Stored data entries
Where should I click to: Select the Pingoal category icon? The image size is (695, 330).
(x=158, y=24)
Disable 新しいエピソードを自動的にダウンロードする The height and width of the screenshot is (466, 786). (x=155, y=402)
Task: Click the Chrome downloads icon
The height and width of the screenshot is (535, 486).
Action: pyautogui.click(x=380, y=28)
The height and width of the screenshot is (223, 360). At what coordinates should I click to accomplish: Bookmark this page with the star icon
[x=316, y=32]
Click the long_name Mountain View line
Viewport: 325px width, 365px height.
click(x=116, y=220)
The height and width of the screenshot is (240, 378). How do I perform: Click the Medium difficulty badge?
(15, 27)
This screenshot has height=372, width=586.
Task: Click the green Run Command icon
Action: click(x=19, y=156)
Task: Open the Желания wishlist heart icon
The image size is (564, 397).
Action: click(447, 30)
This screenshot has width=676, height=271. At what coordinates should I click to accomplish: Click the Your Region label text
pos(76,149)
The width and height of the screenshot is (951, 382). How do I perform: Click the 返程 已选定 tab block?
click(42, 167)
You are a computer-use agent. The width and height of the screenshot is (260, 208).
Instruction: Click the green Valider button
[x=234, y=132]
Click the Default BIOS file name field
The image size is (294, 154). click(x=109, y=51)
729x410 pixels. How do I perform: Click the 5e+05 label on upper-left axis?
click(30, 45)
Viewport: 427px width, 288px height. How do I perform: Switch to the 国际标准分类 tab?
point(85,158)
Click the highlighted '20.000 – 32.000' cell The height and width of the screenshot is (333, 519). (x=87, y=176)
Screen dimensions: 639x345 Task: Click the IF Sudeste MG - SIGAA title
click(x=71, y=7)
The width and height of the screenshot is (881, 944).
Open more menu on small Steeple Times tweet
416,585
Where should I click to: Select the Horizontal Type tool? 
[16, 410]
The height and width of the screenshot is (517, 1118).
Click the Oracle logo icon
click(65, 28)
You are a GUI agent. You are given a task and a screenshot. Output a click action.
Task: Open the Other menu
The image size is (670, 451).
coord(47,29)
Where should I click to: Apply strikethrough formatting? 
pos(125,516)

Problem to work on: Determine the number of lines in the data that contain "agent" as a word or string, and state only that number.

Solution for this task: 2